Elle ne me lâche pas depuis qu'on est arrivé, j'ai pourtant essayé de parler d'autre chose mais Rosie est pire qu'un chien ayant un os dans la gueule, elle ne lâche pas le morceau. Maman elle, se contente de me regarder les bras croisés sur sa poitrine. Sa chevelure blonde, qui tombe en cascade sur ses épaules, n'adoucit pas ses traits qui semblent aussi fermés que la coquille d'une huitre. Je sens sur moi son regard désapprobateur, alors que je n'ai encore rien révélé. Ça va être une partie de plaisir, je le sens.
Je regarde Rosie en secouant la tête puis maman, qui attend que je parle pour pouvoir libérer sa parole à son tour. Je ne suis pas serein mais je prends mon courage à deux mains et me lance.
— Eh bien, puisque tu insistes tant, je vais vous le dire. J'ai été engagé en tant que mannequin, dis-je pour commencer.
Rosie applaudit, sourire aux lèvres, tandis que ma mère rapproche sa chaise de la table, l'air toujours aussi renfrogné. J'aurais préféré rester sur le sourire de Rosie, ma mère ne semble pas apprécier.
— C'est génial ! J'ai toujours dit que tu étais trop beau mon frère, réplique Rosie en se dandinant sur sa chaise.
— Et l'université ? annonce ma mère froidement.
Je soupire, pas du tout étonné par sa réponse, qui tombe comme le couperet d'une guillotine sur ma gorge. Rosie arrête soudain d'applaudir et se rétracte sur son siège.
— Je ne suis pas fait pour les études maman, tu le sais et la directrice de l'agence compte sur moi maintenant, dis-je la voix tremblante. Et puis j'aime ce que je fais, c'est le principal, non ?
— Tu gâches ton avenir avec ce genre de... travail ? Je comprends pas Timothy, dit-elle sèchement en secouant la tête.
Mon estomac se contracte à sa remarque. Je m'y attendais un peu à vrai dire mais ça ne me fait pas vraiment plaisir de l'entendre.
— Je ne gâche rien et il n'y a rien à comprendre.
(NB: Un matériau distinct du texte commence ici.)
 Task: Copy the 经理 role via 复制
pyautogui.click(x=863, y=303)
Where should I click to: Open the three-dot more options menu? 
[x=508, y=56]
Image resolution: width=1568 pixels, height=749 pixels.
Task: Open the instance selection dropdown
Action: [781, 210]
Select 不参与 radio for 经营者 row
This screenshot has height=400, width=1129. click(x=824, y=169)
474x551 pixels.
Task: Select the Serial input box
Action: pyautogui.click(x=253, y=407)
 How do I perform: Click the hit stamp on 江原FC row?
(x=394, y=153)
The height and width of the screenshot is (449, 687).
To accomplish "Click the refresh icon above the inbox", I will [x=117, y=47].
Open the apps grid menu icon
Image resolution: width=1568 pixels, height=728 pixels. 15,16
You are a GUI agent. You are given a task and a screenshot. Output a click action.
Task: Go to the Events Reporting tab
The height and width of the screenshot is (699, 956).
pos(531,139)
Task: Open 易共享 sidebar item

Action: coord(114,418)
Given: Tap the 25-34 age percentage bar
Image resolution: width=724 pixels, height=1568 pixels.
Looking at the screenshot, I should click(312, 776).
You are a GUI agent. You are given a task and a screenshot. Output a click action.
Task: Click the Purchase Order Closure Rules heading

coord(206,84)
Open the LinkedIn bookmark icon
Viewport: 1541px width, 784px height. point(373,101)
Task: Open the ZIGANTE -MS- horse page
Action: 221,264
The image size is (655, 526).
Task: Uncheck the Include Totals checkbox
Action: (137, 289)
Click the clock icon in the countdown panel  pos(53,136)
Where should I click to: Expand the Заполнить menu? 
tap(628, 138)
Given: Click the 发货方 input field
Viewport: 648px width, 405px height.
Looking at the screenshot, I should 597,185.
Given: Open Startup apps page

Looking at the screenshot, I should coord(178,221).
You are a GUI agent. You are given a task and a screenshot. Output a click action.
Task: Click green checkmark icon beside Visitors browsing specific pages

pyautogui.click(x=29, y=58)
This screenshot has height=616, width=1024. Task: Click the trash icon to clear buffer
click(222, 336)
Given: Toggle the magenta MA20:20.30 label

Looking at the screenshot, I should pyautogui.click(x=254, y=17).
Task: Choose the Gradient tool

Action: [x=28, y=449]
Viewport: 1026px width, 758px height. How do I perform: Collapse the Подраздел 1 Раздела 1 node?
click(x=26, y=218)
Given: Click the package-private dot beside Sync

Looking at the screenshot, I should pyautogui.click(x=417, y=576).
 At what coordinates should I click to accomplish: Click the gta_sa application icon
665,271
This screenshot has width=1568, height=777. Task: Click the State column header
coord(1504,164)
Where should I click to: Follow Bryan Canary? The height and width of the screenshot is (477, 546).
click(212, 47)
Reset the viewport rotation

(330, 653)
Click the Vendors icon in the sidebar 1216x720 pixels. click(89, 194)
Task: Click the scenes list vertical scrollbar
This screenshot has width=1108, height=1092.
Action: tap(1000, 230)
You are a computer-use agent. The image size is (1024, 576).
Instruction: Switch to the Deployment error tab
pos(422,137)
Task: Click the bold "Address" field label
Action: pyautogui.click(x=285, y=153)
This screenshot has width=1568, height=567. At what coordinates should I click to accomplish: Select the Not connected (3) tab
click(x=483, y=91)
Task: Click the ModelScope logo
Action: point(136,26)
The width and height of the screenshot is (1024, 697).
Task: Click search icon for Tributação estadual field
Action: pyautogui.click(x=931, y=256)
Je gagne ma vie en faisant ce que j'aime, je ne vois pas où est le problème, dis-je plus durement que je ne l'aurais voulu.
Elle replace nerveusement une mèche de cheveux derrière son oreille et croise à nouveau les bras, signe qu'elle n'est pas d'accord.
— Tu aimes vraiment ce que tu fais ? Tu ne pourrais pas trouver quelque chose de moins... dégradant ?
Elle a vraiment prononcé ce mot ? Je pouffe d'un rire nerveux, sentant mon genou tressauter sans que je ne le contrôle.
— C'est peut-être dégradant pour toi de poser... en lingerie... mais pas pour moi !
Oups ! C'est sorti tout seul de ma bouche et je me rends compte que j'en ai dit plus que je ne le voulais.
— Tu... quoi ? Comment ça en lingerie !? s'étrangle ma mère. Tu te moques de moi Timothy !?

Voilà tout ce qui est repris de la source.